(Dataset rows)
■ ■ ■ ■ ■
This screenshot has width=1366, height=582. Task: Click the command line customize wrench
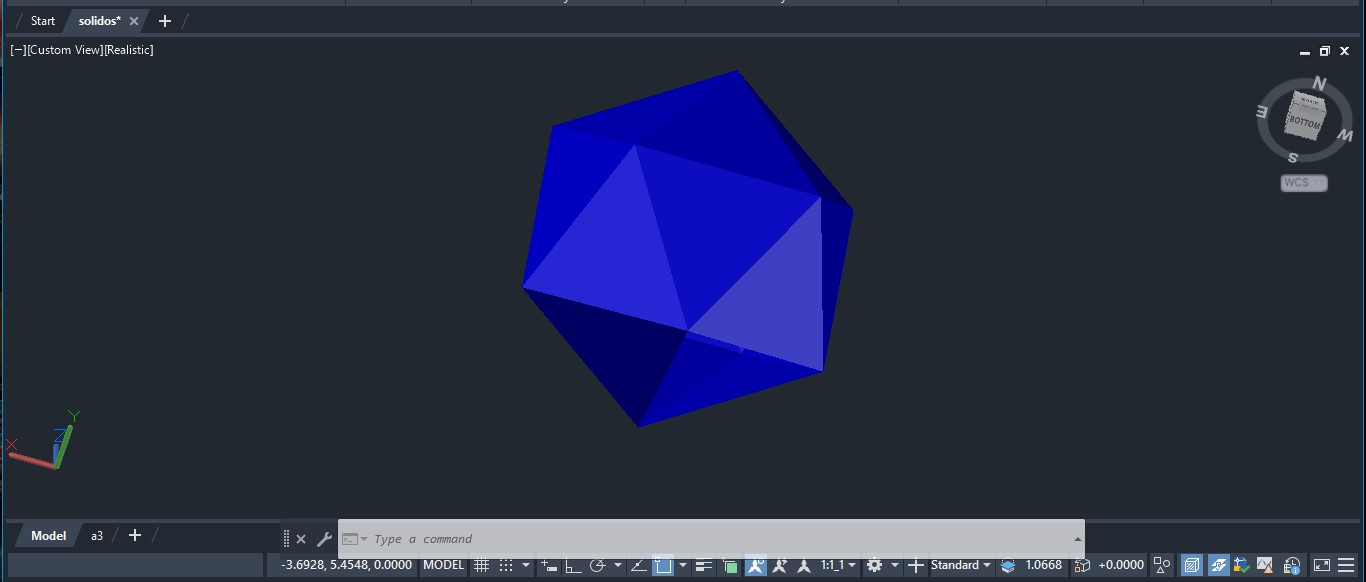click(x=324, y=539)
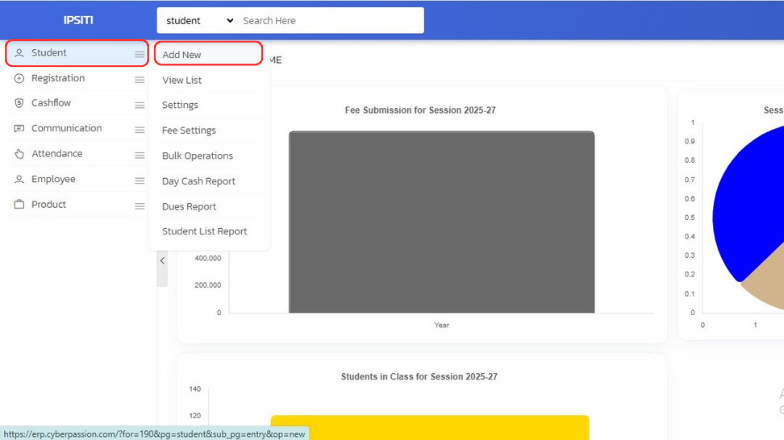Click the Student person icon in sidebar
Screen dimensions: 784x440
pyautogui.click(x=19, y=53)
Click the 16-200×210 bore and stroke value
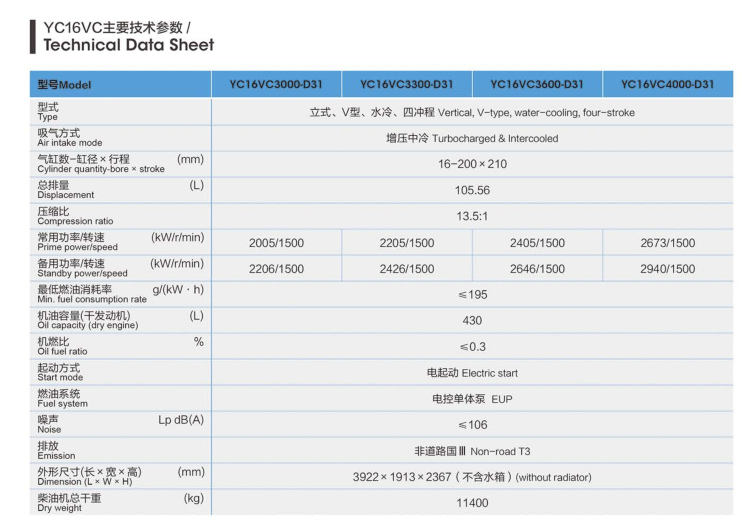The height and width of the screenshot is (529, 750). [472, 164]
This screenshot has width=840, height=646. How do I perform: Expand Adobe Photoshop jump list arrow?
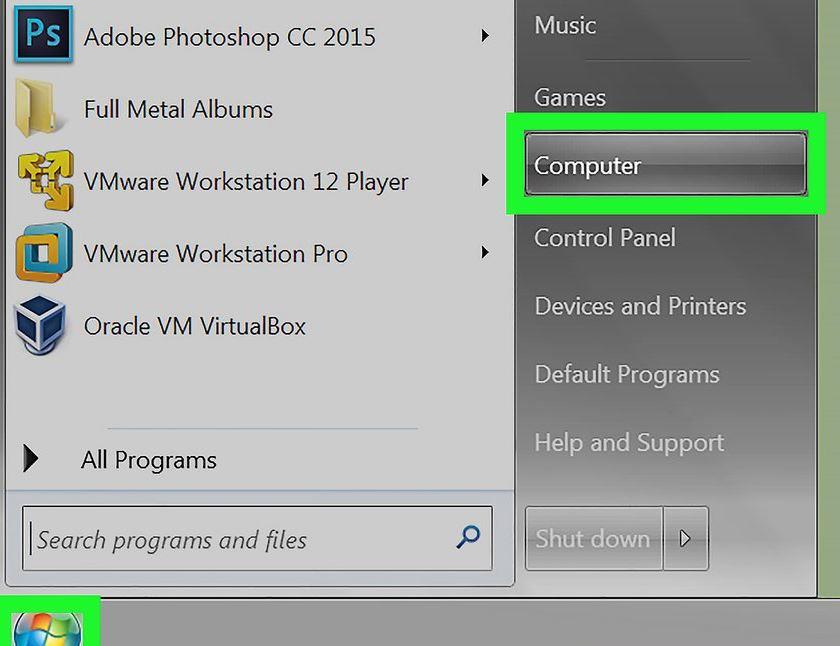pos(485,36)
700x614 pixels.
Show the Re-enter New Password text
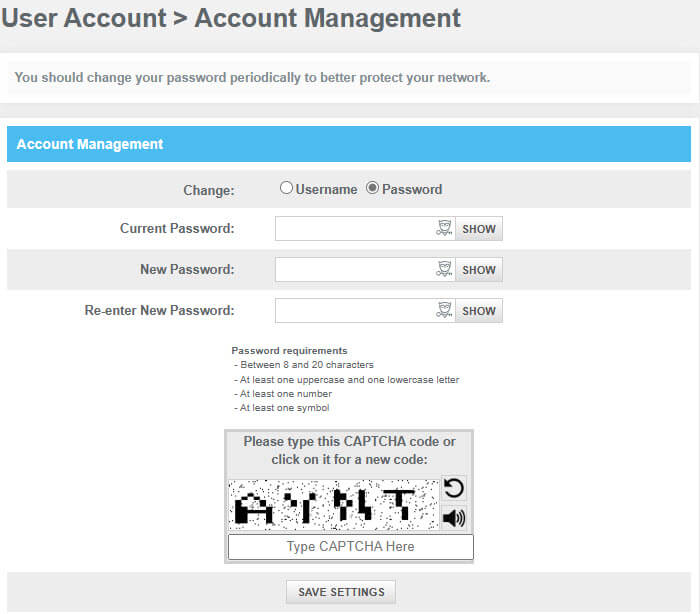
■ ■ ■ ■ ■
### Task prompt
Print the lines from the one containing "Click the 16-200×210 bore and stroke value" through the end of the records, both included, leaving out the pictures.

### Exercise response
Click the 16-200×210 bore and stroke value
The height and width of the screenshot is (529, 750). [472, 164]
This screenshot has width=840, height=646. How do I perform: Expand Adobe Photoshop jump list arrow?
pos(485,36)
700x614 pixels.
Show the Re-enter New Password text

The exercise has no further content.